▸ Required work: In the data below, swap each "Instruction" for "Command" and write out the lines again with nothing else changed.

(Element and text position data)
* Begin *

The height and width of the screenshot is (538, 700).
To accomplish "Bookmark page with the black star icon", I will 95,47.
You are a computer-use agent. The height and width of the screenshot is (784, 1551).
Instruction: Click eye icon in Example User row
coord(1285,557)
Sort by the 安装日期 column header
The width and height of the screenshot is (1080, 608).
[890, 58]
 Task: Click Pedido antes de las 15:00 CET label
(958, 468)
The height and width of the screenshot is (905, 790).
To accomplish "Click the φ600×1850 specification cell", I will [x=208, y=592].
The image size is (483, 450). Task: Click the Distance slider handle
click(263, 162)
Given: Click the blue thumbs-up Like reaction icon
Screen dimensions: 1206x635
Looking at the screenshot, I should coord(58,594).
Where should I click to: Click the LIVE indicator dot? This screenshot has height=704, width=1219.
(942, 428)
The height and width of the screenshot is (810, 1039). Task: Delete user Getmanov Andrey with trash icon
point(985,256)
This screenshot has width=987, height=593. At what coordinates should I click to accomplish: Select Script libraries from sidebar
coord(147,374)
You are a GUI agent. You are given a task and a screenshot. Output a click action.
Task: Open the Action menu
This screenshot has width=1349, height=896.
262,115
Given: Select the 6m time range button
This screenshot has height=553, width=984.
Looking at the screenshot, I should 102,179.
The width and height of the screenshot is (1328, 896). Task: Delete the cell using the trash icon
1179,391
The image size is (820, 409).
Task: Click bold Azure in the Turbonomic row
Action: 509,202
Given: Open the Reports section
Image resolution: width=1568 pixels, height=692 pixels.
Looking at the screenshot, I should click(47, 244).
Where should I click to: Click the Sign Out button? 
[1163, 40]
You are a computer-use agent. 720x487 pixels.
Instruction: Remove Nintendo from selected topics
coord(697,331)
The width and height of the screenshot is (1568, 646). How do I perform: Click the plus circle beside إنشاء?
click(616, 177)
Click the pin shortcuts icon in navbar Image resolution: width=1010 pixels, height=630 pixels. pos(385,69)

* End *

▸ Complete answer:
The height and width of the screenshot is (538, 700).
To accomplish "Bookmark page with the black star icon", I will 95,47.
You are a computer-use agent. The height and width of the screenshot is (784, 1551).
Command: Click eye icon in Example User row
coord(1285,557)
Sort by the 安装日期 column header
The width and height of the screenshot is (1080, 608).
[890, 58]
 Task: Click Pedido antes de las 15:00 CET label
(958, 468)
The height and width of the screenshot is (905, 790).
To accomplish "Click the φ600×1850 specification cell", I will [x=208, y=592].
The image size is (483, 450). Task: Click the Distance slider handle
click(263, 162)
Given: Click the blue thumbs-up Like reaction icon
Screen dimensions: 1206x635
Looking at the screenshot, I should coord(58,594).
Where should I click to: Click the LIVE indicator dot? This screenshot has height=704, width=1219.
(942, 428)
The height and width of the screenshot is (810, 1039). Task: Delete user Getmanov Andrey with trash icon
point(985,256)
This screenshot has width=987, height=593. At what coordinates should I click to accomplish: Select Script libraries from sidebar
coord(147,374)
You are a GUI agent. You are given a task and a screenshot. Output a click action.
Task: Open the Action menu
This screenshot has width=1349, height=896.
262,115
Given: Select the 6m time range button
This screenshot has height=553, width=984.
Looking at the screenshot, I should 102,179.
The width and height of the screenshot is (1328, 896). Task: Delete the cell using the trash icon
1179,391
The image size is (820, 409).
Task: Click bold Azure in the Turbonomic row
Action: 509,202
Given: Open the Reports section
Image resolution: width=1568 pixels, height=692 pixels.
Looking at the screenshot, I should click(47, 244).
Where should I click to: Click the Sign Out button? 
[1163, 40]
You are a computer-use agent. 720x487 pixels.
Command: Remove Nintendo from selected topics
coord(697,331)
The width and height of the screenshot is (1568, 646). How do I perform: Click the plus circle beside إنشاء?
click(616, 177)
Click the pin shortcuts icon in navbar Image resolution: width=1010 pixels, height=630 pixels. pos(385,69)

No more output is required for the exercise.